REQUEST 1
In the Chinese Grand Prix report, which tires did Carlos Sainz Jnr choose for the start?
REQUEST 2
Please write out the part of the Chinese Grand Prix report that begins at the words "The upside was" and ends after "forward to Saturday.".
Begin SOURCE TEXT
Vettel’s flying Ferrari can’t keep Hamilton from fifth China win
Two races in and it’s one win apiece for Lewis Hamilton and Sebastian Vettel. It’s game on in the world championship.
The bare statistics show that Hamilton led every lap from pole position and set fastest lap on his way to victory. But this was no crushing win in the manner of his many triumphs for the team over the past three years.
Hamilton holds his lead
The track was damp, but perhaps more importantly it was cold. After a warm day of running on Saturday and a wet day of virtually no running on Friday, the start of the Chinese Grand Prix was a leap into the unknown for everyone.
The upside was that wasn’t as wet as it could’ve been. The vast band of rain which passed across Shanghai stayed just to the south of the circuit, sparing it the full dousing which had been forecast earlier. The initial predictions had been so grim some had even suggested the race should be brought forward to Saturday.
So 19 cars lined up on the grid with all on intermediate tyres apart from the gutsy Carlos Sainz Jnr, who opted for super-softs. Having seen his gamble Jolyon Palmer decided it was the way to go, and dashed into the pits for slicks of his own.
Up at the front Hamilton started from pole position and if he felt Vettel was closer to him than usual it was because the Ferrari driver had lined up well to the left of the normal starting position. It made no difference, however: Hamilton and Vettel led Valtteri Bottas to turn one in grid order while behind them Daniel Ricciardo manoeuvred around the outside of Kimi Raikkonen for fourth.
End SOURCE TEXT
Begin INFORMATION PROVIDED
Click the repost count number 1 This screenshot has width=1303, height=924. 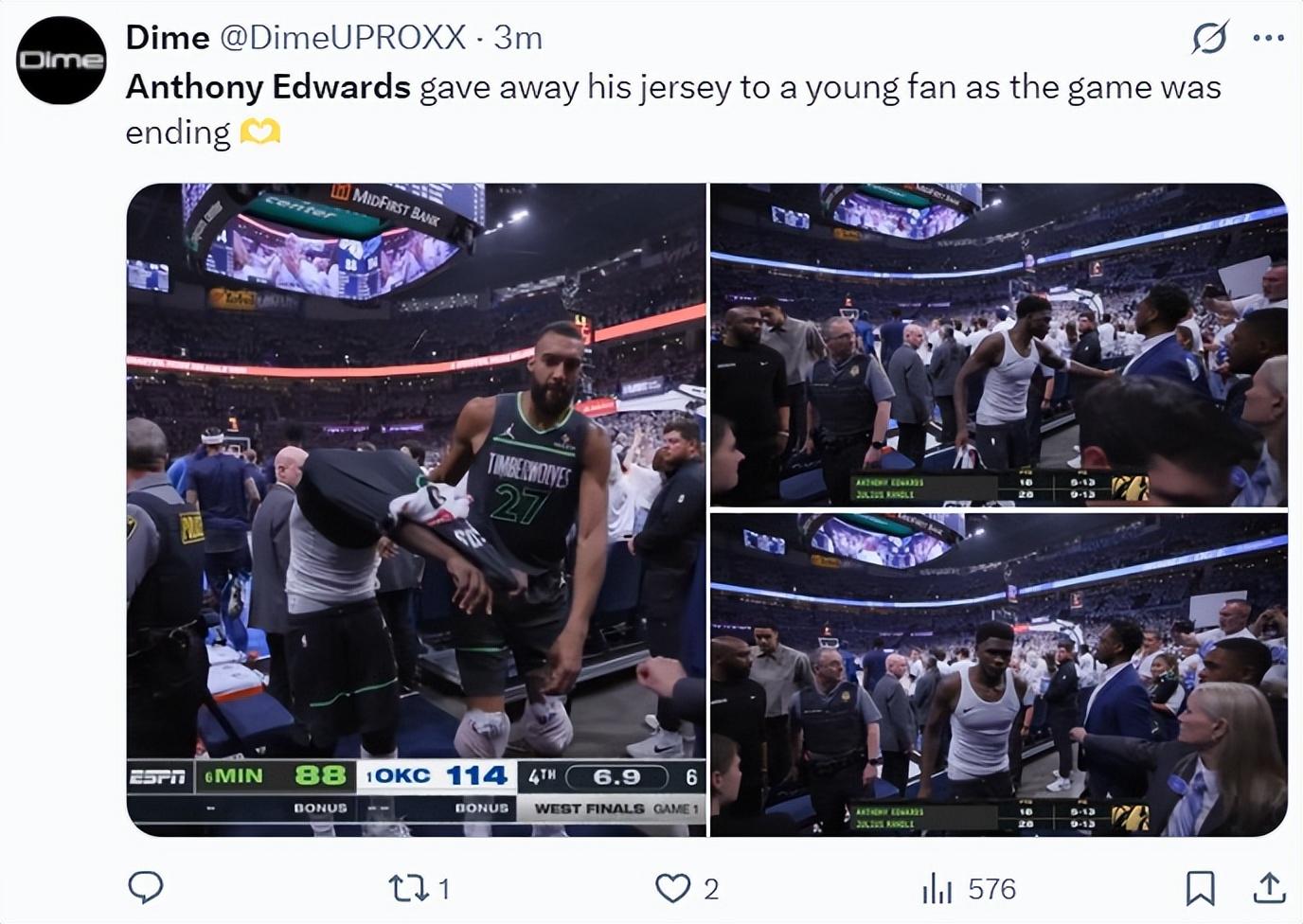click(x=444, y=889)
End INFORMATION PROVIDED
FULL ANSWER 1
Super-softs.

FULL ANSWER 2
The upside was that wasn’t as wet as it could’ve been. The vast band of rain which passed across Shanghai stayed just to the south of the circuit, sparing it the full dousing which had been forecast earlier. The initial predictions had been so grim some had even suggested the race should be brought forward to Saturday.